Search code examples
c++x86floating-pointieee-754

Fast way to get a close power-of-2 number (floating-point)


In numerical computation, it is often needed to scale numbers to be in safe range.

For example, computing Euclidean distance: sqrt(a^2+b^2). Here, if magnitude of a or b is too small/large, then underflow/overflow can happen.

A common approach to solve this is to divide numbers by the largest magnitude number. However, this solution is:

  • slow (division is slow)
  • causes a little extra inaccuracy

So I thought that instead of dividing by the largest magnitude number, let's multiply it with a close power-of-2 reciprocal number. This seems a better solution, as:

  • multiplication is much faster than division
  • better accuracy, as multiplying with a power-of-2 number is exact

So, I'd like to create a small utility function, which has a logic like this (by ^, I mean exponentiation):

void getScaler(double value, double &scaler, double &scalerReciprocal) {
    int e = <exponent of value>;
    if (e<-1022) { scaler=2^-1022; scalerReciprocal = 2^1022; }
    } else if (e>1022) { scaler=2^1022; scalerReciprocal = 2^-1022; }
    } else { scaler=2^e; scalerReciprocal = 2^(2046-e); }
}

This function should return a normalized scaler & scalerReciprocal, both are power-of-2 numbers, where scaler is near to value, and scalerReciprocal is the reciprocal of scaler.

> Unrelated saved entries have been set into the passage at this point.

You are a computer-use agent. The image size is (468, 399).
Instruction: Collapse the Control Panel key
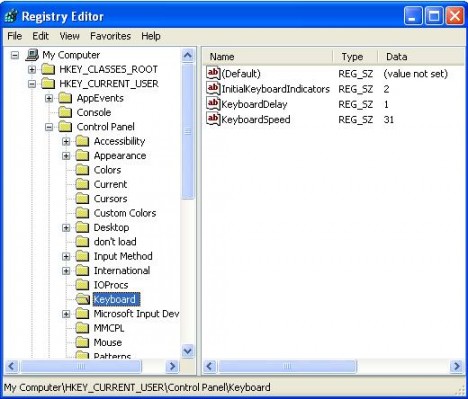click(49, 127)
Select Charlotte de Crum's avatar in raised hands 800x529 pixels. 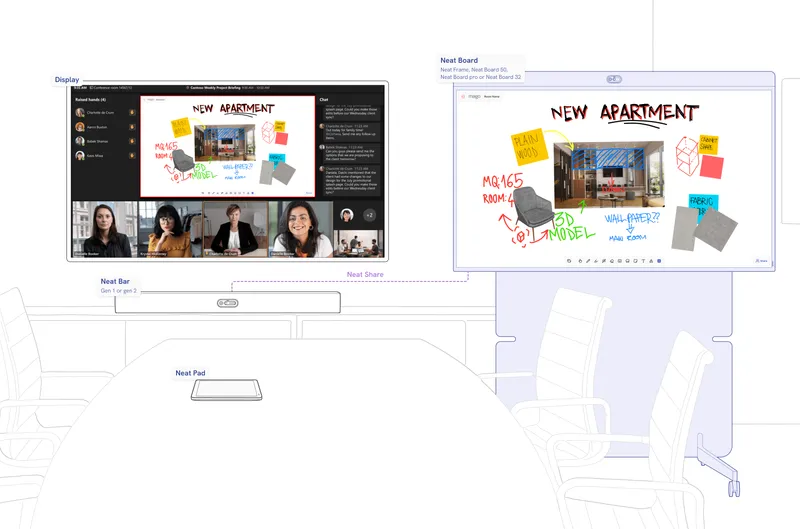tap(80, 113)
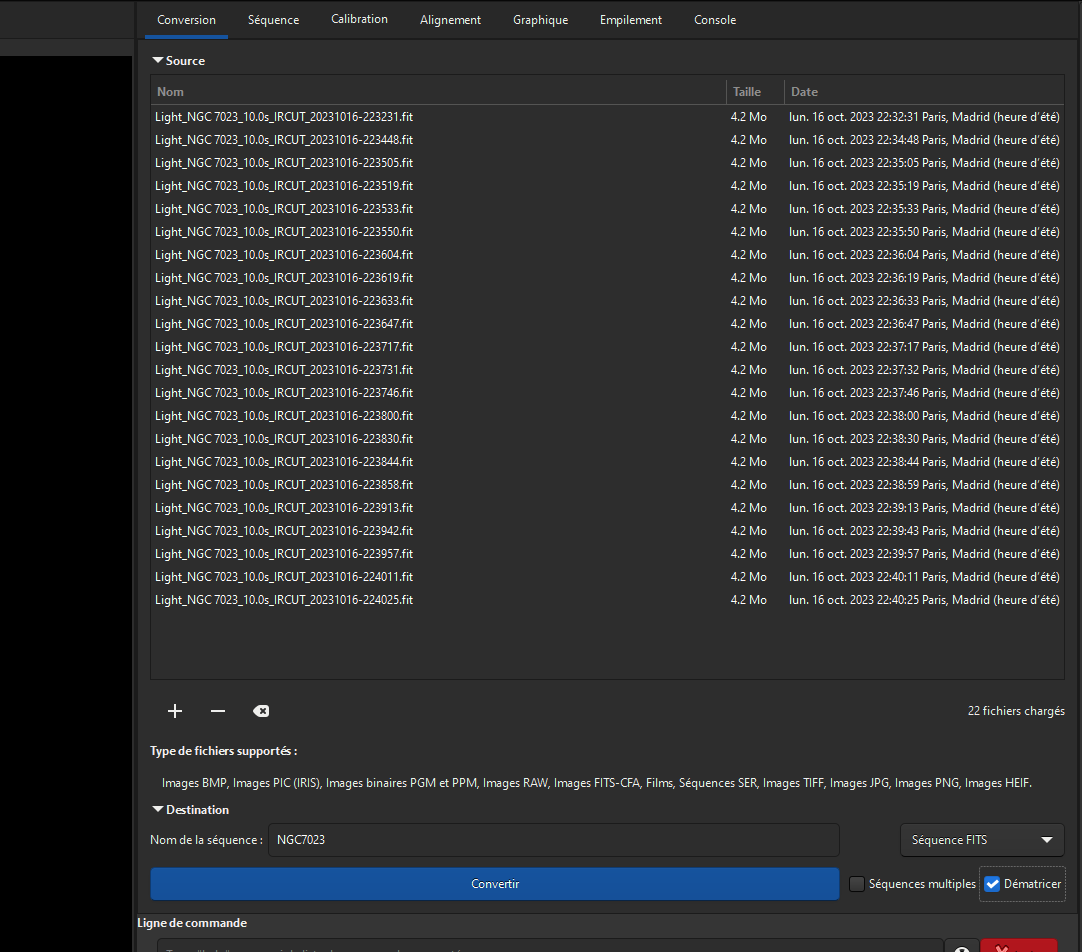Viewport: 1082px width, 952px height.
Task: Collapse the Source section
Action: tap(158, 61)
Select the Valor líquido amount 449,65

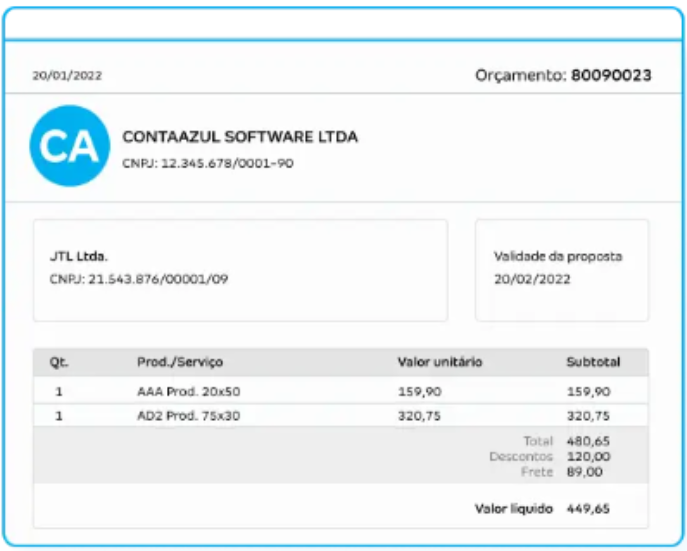(x=588, y=509)
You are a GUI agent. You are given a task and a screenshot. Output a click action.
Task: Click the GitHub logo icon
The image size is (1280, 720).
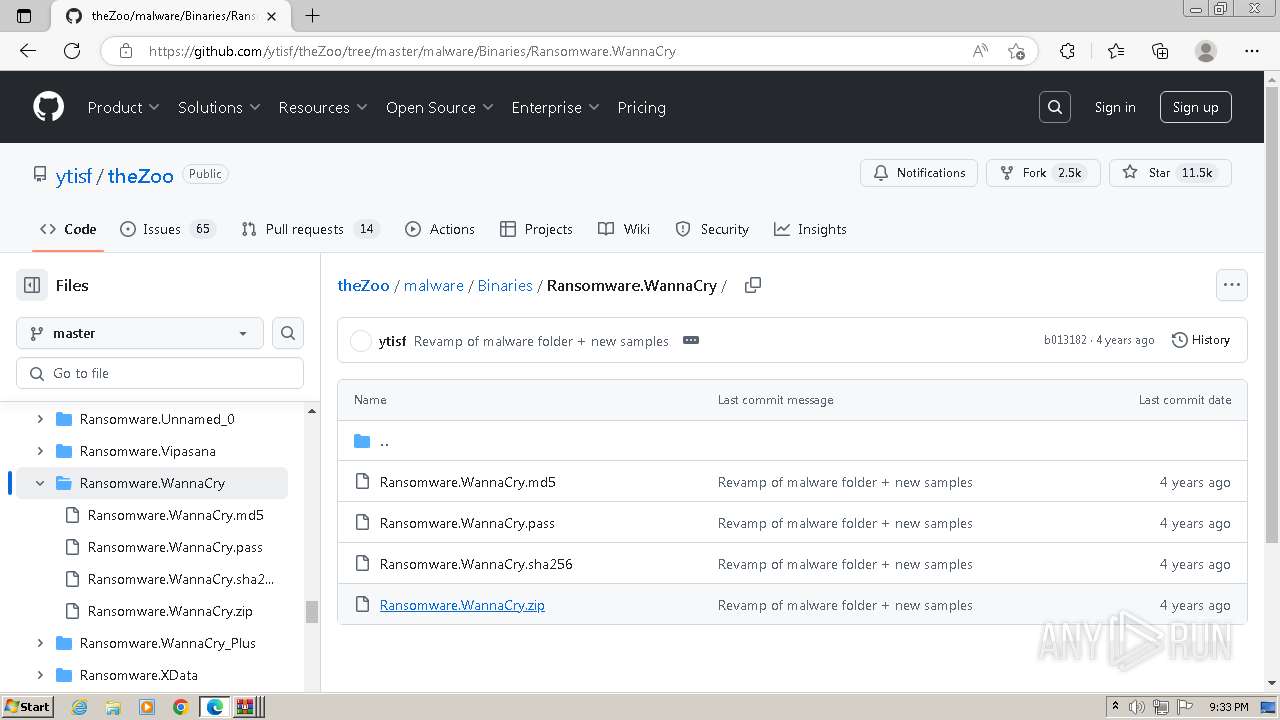48,107
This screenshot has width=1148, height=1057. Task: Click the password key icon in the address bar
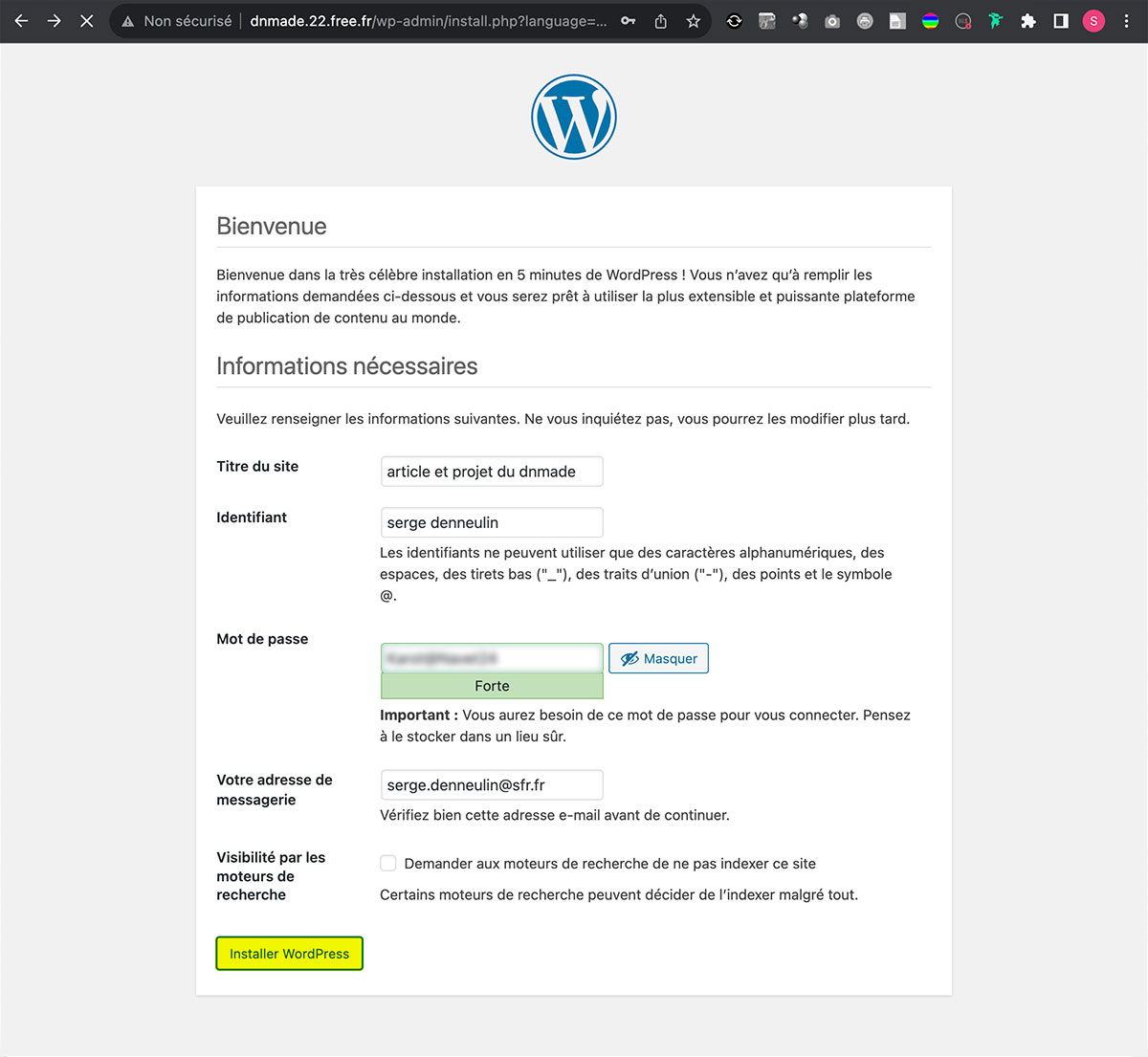[x=629, y=20]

The maximum allowed exponents for scaler/scaleReciprocal are -1022..1022 (I don't want to work with subnormal scaler, as subnormal numbers can be slow).

What would be a fast way to do this? Can this be done with pure floating-point operations? Or should I extract the exponent from value, and use simple ifs to do the logic? Is there some kind of trick to do the comparison with (-)1022 fast (as the range is symmetric)?

Note: scaler doesn't need to be the closest possible power-of-2. If some logic needs it, scaler can be some small power-of-2 away from the closest value.


Solution

  • Based on wim's answer, here's another solution, which can be faster, as it has one less instruction. The output is a little bit different, but still fulfills the requirements.

    The idea is to use bit operations to fix border cases: put a 01 to the lsb of the exponent, no matter of its value. So, exponent:

    • 0 becomes 1 (-1023 becomes -1022)
    • 2046 becomes 2045 (1023 becomes 1022)
    • other exponents modified as well, but just slightly: the number can become two times larger compared to wim's solution (when exponent lsb changes from 00 to 01), or halved (when 10->01) or 1/4 (when 11->01)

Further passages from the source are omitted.